Il messaggio di Beppe Sala, per quanto netto e chiaro, rischia di essere un’arma a doppio taglio per i locali. Con la polizia a presidiare a tappeto la zona, il rischio è che la gente si senta intimorita ed eviti proprio di consumare.

«Il problema è che non ci sono direttive chiare. Io per esempio ero contrario al take away, per me i tavolini sarebbero stati la soluzione migliore per tenere sotto controllo la situazione», suggerisce il gestore. «Fatto quello, poi sono anche favorevole ad aumentare le multe: 100 euro se non hai la mascherina, così la gente impara».

Con le giuste condizioni, insomma, tutto si può fare.
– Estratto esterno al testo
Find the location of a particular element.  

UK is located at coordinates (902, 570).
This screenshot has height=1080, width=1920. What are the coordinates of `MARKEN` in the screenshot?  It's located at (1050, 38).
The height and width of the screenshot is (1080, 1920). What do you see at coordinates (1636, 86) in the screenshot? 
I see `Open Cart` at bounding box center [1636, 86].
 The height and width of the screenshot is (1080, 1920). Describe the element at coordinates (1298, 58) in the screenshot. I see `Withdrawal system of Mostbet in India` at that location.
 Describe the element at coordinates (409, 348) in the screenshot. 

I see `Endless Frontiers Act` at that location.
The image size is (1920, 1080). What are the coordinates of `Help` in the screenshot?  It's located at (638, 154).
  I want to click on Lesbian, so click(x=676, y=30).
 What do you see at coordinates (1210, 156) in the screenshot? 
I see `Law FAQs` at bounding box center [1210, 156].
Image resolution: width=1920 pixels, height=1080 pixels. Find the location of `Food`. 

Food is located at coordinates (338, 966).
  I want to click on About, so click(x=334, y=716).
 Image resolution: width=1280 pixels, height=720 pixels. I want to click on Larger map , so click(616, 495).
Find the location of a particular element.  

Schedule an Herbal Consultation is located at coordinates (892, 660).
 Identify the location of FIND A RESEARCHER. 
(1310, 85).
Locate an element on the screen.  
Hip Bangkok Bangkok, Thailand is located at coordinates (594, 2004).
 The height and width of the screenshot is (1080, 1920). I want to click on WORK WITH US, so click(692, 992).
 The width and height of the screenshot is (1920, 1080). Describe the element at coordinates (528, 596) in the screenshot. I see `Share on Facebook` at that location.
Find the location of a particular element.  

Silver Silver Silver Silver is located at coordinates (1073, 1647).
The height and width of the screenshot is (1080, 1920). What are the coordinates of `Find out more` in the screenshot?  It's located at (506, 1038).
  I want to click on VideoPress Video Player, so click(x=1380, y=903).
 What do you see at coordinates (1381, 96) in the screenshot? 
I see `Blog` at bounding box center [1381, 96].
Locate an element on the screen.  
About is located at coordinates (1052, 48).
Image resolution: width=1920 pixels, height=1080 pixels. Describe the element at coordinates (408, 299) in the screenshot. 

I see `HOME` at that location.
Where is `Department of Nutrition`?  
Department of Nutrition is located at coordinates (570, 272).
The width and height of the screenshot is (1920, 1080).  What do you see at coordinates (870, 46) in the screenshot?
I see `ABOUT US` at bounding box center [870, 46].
L’artista del Naviglio grande suggerisce di mettere in campo degli “educatori di strada” per sensibilizzare soprattutto i più giovani all’importanza di mantenere le distanze di sicurezza. Dopo mesi di convivenza con il coronavirus, è probabile che in molti ci abbiano fatto l’abitudine e percepiscano di meno la minaccia.

Ma soprattutto, però, per i gestori è arrivato il momento di smetterla con i passi avanti, se poi bisogna farne all’indietro. «Ci dicono aperti sì e subito dopo aperti no. Così non è possibile. Abbiamo bisogno di certezze», commenta secca una tabaccaia. «Piuttosto preferirei che stessimo tutti chiusi altri due mesi, se è il prezzo da pagare per tornare davvero a lavorare».